◆ AIM OF THE EXERCISE:
Search the listing below for the line containing "Lifestyle (35, 1195)". From there through the line containing "[Kosten ästhetischer Eingriffe: Worauf", transcribe every line exactly, both ends included.

#####

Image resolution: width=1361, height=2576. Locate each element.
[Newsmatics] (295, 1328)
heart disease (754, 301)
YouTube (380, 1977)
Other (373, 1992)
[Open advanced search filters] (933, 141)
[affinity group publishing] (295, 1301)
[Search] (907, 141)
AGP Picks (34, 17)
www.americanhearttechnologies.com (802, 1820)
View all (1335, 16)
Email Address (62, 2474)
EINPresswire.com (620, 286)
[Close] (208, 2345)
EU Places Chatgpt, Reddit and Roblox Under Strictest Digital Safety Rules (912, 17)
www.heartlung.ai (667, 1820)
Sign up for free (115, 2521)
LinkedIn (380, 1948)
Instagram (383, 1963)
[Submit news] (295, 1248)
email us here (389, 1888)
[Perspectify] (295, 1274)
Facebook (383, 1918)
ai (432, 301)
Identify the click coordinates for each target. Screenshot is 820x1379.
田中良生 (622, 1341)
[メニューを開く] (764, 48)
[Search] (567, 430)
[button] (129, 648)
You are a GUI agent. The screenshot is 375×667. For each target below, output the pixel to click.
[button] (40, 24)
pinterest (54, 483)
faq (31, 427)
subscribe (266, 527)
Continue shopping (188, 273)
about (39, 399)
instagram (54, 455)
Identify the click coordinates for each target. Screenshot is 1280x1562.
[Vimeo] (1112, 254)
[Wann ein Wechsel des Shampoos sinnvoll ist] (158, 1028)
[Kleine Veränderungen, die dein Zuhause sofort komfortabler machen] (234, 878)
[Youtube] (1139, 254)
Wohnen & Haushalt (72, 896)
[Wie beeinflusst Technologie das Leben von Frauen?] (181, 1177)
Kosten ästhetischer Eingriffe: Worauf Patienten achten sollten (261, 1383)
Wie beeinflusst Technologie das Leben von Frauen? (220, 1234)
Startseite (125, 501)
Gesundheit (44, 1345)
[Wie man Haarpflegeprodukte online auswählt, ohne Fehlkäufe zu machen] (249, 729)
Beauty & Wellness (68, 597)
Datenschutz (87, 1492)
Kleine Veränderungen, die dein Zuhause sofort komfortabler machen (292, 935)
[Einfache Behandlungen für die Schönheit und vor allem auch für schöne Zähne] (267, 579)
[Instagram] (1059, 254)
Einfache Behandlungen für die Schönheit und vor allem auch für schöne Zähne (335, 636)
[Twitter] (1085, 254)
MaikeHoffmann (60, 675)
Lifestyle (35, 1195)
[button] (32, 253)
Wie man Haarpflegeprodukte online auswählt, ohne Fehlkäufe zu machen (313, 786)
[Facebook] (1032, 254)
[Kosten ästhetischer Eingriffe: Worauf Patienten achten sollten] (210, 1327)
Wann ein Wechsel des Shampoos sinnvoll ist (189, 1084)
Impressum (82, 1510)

#####

◆ RESPONSE:
Lifestyle (35, 1195)
[button] (32, 253)
Wie man Haarpflegeprodukte online auswählt, ohne Fehlkäufe zu machen (313, 786)
[Facebook] (1032, 254)
[Kosten ästhetischer Eingriffe: Worauf Patienten achten sollten] (210, 1327)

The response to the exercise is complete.